When rewritten in Q4b, only the essential words from Q4a are used, focusing the question on the topic.

Q4b: If a source code analysis tool mistakenly identifies a vulnerability in a module when, in fact, there is no vulnerability, this is called a

  • false positive"

Avoid absolutes in stems: “A firewall must NEVER permit which kinds of packets"?” or “Source code must ALWAYS be protected using"”

Avoid weak terms (“should,” “could,” “ought to,” etc.). Questions should ask about incontrovertible issues.

Avoid teaching or providing information  in the stem. One question should not provide clues to the answer of another question. For example, a stem beginning “Because source code analysis tools frequently warn about false positives"” would provide clues to question Q4b.

Everything the candidate needs should be in the stem. That is, the candidate should not need to read all the options to decide what the stem is driving at. A stem such as “Source code control prevents"” followed by four options is bad, because source code control prevents many things. The only way to answer the question is to look at the four options and see which one makes sense.

Minimize the number of definitional items. Example Q3 is definitional. If the question boils down to “what is encryption?” or “what is a digital signature?,” it is not particularly good. Stems should focus on what is accomplished by the application of knowledge. Instead of a stem that asks “What is a digital signature?,” a stem could ask “To verify the integrity of a document, software can check for and validate a…” and the key can be “digital signature.” Beware of having other stems elsewhere in the assessment that say “Digital signatures provide document integrity by"”

Similar to definitional guidance, stems should avoid anything that can be answered through rote memorization. “X.509 is a standard related to"” is a bad stem because anyone doing free text association is likely to get it right if they’ve ever been exposed to X.509 in any way.

Keys

Keys must be affirmative. That is, they should always represent the desirable practice that the candidate should want to do.

Keys should not stand out because of the presence or absence of absolutes. If a distractor is wrong because it says “Always fix the bug before release” and the key is right because it says “Fix some bugs before release and triage the remaining ones,” then the key is bad.

Keys should be randomized throughout the assessment. Double-check that “a,” for example, is not the correct answer a disproportionate number of times.

Keys are usually bad because they provide too much information to candidates who don’t know the answer. That usually happens for one of these reasons:

  • The key reuses a word from the stem
  • The key stands out as being the best fit grammatically (i.e., it completes the stem best grammatically, regardless of the subject)
  • The key is the longest or the shortest option
  • The key is the simplest or the most complicated option

A surprising number of keys can be found by looking for “compound” options. That is, the presence of “and” or “or” or “but”. Very often the key is the only option that has “this and that” where the distractors have only a single concept.

Rules for Scoring

When items are just for reviewing material, scoring isn’t important.

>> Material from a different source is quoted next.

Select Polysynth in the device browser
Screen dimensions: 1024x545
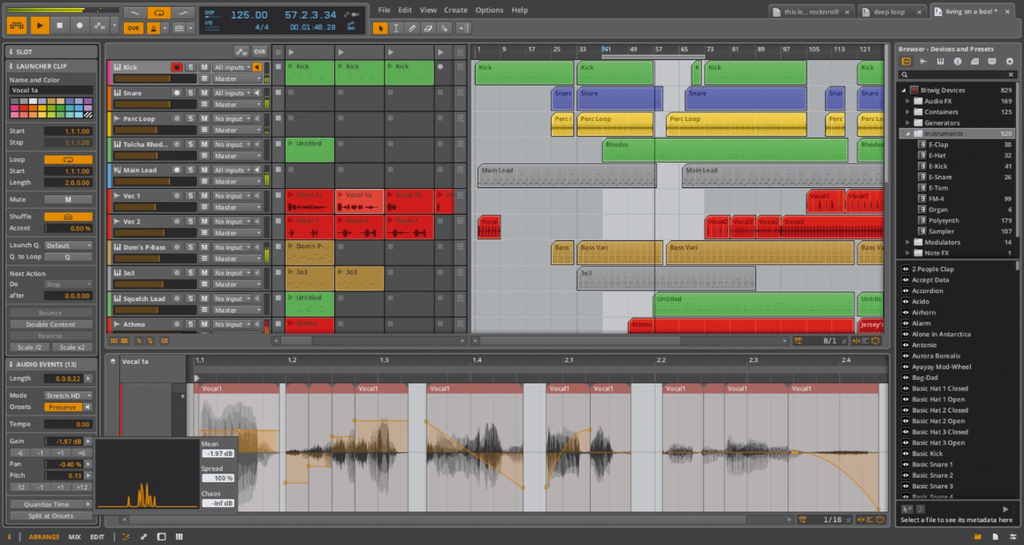pos(943,220)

When assessments are scored, they are usually scored on the total number of correct answers out of the total number of questions. This means it is to the student’s advantage to guess and we want to limit the effectiveness of guessing. That is, candidates with insufficient knowledge of the subject matter should guess the correct answer about 25% of the time on a given question.

[2] For example, as part of pre-employment screening to determine their fitness for a particular team.

[3] Five is also acceptable, but three is too few and six is too many. Choose one amount and stick with it throughout the assessment.